In my other life — where I go by my full name — I write everything from briefs and legal memoranda to law-related blog posts, consumer education materials, and articles. Normally, the topics are varied, but lately, I’ve been writing many pieces about the same narrow topic without any new information or even a new angle to share. These articles are part of a public education effort, one that requires publication in multiple avenues within a relatively short period of time. Each successive article is harder to write than the last, as I struggle to impart the same old information in an original way. More than once, I’ve stopped to wonder why I am being so careful when, clearly, ripping off myself isn’t a crime.
In a previous post, Who’s the Victim of Self-Plagiarism?, I noted that it’s hard to see what’s wrong about lifting content from my own previously published work.
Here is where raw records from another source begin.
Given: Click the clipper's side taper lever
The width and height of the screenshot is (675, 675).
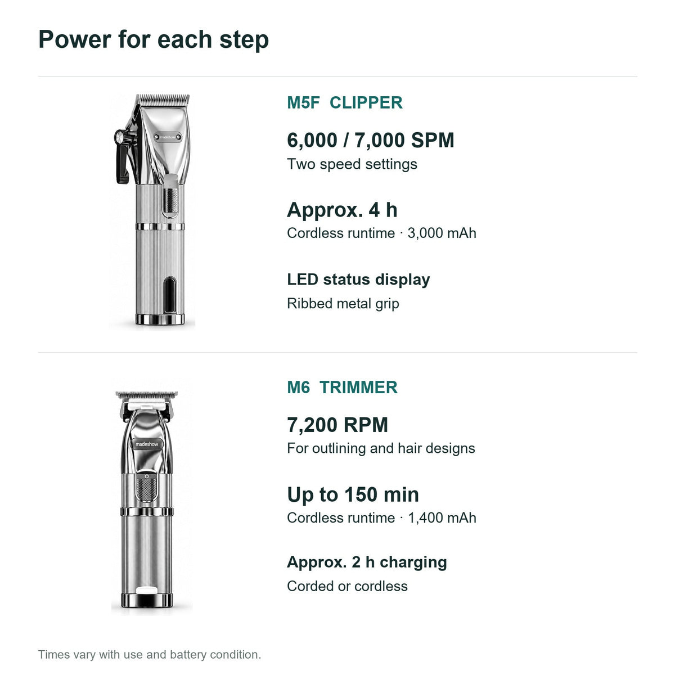Looking at the screenshot, I should coord(124,156).
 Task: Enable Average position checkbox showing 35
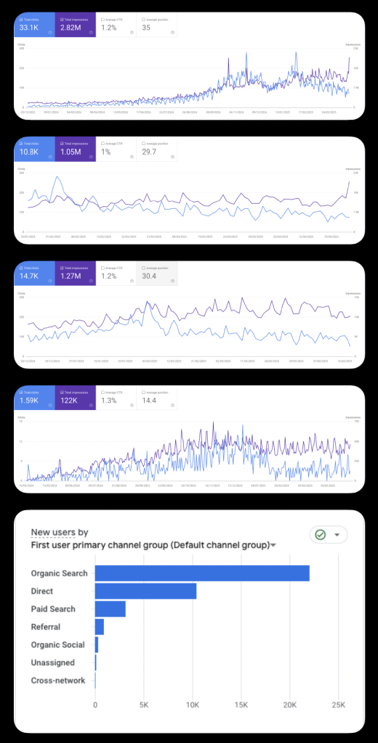click(x=144, y=19)
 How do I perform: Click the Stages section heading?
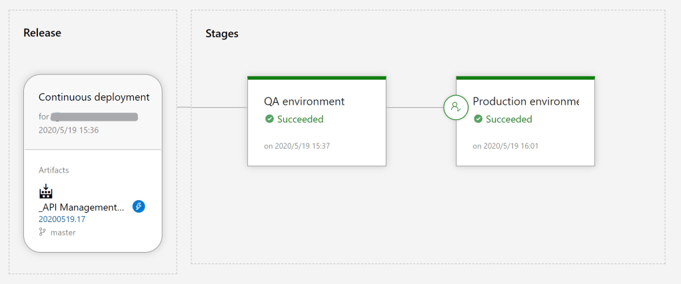221,33
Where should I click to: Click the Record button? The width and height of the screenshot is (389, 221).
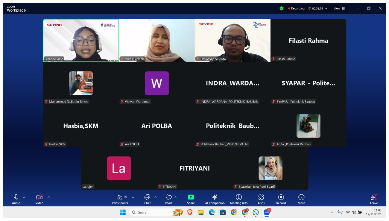(281, 199)
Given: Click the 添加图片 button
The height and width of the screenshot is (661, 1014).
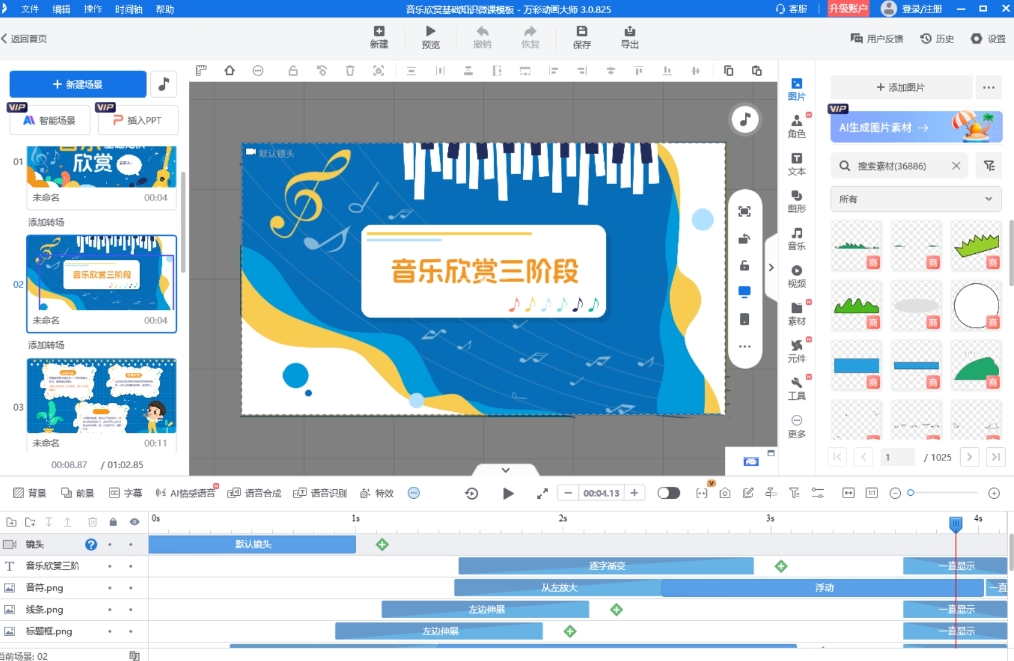Looking at the screenshot, I should [901, 87].
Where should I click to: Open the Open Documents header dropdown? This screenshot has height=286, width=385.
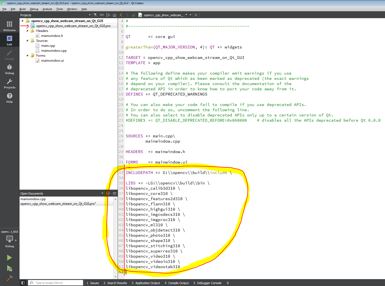point(102,193)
Unlike typical plagiarism, which usually consists of using or paraphrasing too closely someone else’s words, self-plagiarism appears to have no obvious victim. It does not deceive readers about my expertise, nor does it steal credit that belongs to another person.
However, the fact that I signed a contract with a publisher — one that required original content and barred multiple submissions of the same content — changes the equation. As I’ve said before, when an external publisher is involved:
What may seem like “stealing” content from [ourselves] — which doesn’t sound so bad — could really be stealing from someone else ([the] publisher of the previous work) and often requires lying by omission to others (the new publisher or a hiring committee) about the originality of those words and ideas.
So, what’s a conscientious, risk-averse writer to do when she has to draft yet another piece on the same topic for a different outlet? Well, when I am that writer, I suffer from writer’s block as I stare at the perfectly-worded (if I do say so myself!), previously-published articles and blog posts. Then, I try to change the structure of the content and, if possible, come up with appropriate synonyms.
Obviously, I cannot change technical terms, like “plaintiff” and “defendant,” but other words are interchangeable without altering the meaning. “Employee” becomes “worker,” but, because the thesaurus is not always a friend, the list of appropriate substitutes is slim (clearly, “toiler” or “serf” wouldn’t work). Unfortunately, though, after too many articles on the same topic within a short timeframe, the writing becomes stilted. It just doesn’t sound like me anymore.
*Image Above: I came up with “auto-bootlegging” as a bad synonym for “self-plagiarism” (self → auto; plagiarism → piracy → bootlegging) without knowing that “auto-bootlegging” is an actual word — or at least very close to one — from the 1940s and 1950s.
As I. Willis Russell explained in the December 1955 issue of American Speech (Vol. 30, No. 4, pp. 283-288), “bootlegging” occurs when “an overstocked new-car dealer sells his surplus stock at a little more than cost to a used-car dealer. The latter takes the cars into another territory and sells them at less than list price.” Crazy English.